Data Sheet 1_Spatiotemporal dynamics of spermatogenesis: insights from high-resolution spatial transcriptomics and pseudotime trajectories in mouse testes.docx

The molecular basis of spermatogenesis, which is a tightly regulated spatiotemporal process in testicular seminiferous tubules where germ cell differentiation and somatic-germ cell interactions drive sperm production, remains incompletely understood. Histological staining techniques lack molecular resolution, while scRNA-seq loses spatial context. Conventional spatial transcriptomics (approx. 100 μm resolution) is too coarse-grained for testicular cells (10–20 μm in diameter), leading to mixed-cell signals. In this study, we used Salus-STS high-resolution spatial transcriptomics (∼1 μm resolution) and Salus Cellbins Algorithm to characterize the spatial transcriptomic profile of mouse testes at single-cell level.
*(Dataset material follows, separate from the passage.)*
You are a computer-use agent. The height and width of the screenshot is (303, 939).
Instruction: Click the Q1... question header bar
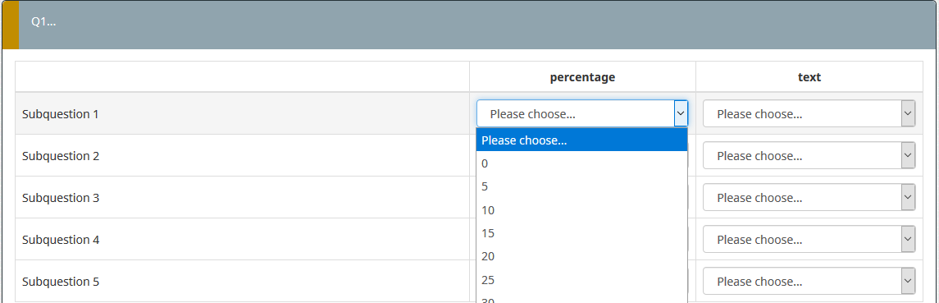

Integrating the spatial data with scRNA-seq via RCTD annotated major cell subtypes, whose distributions aligned with histology. Pseudotime and spatial gradient analyses revealed a basement membrane-to-lumen developmental axis, with luminal genes (e.g., Prm2) enriched in sperm maturation and basal genes (e.g., mt-Nd4) linked to mitochondrial metabolism—validated by PPI and GO analyses. The biological relevance of these marker genes is underscored by the fact that mutations in Prm2 and mt-Nd4 are known to be associated with human male infertility, highlighting their potential diagnostic value. This work enables high-resolution dissection of spermatogenesis’ spatiotemporal dynamics, providing insights into male reproductive biology.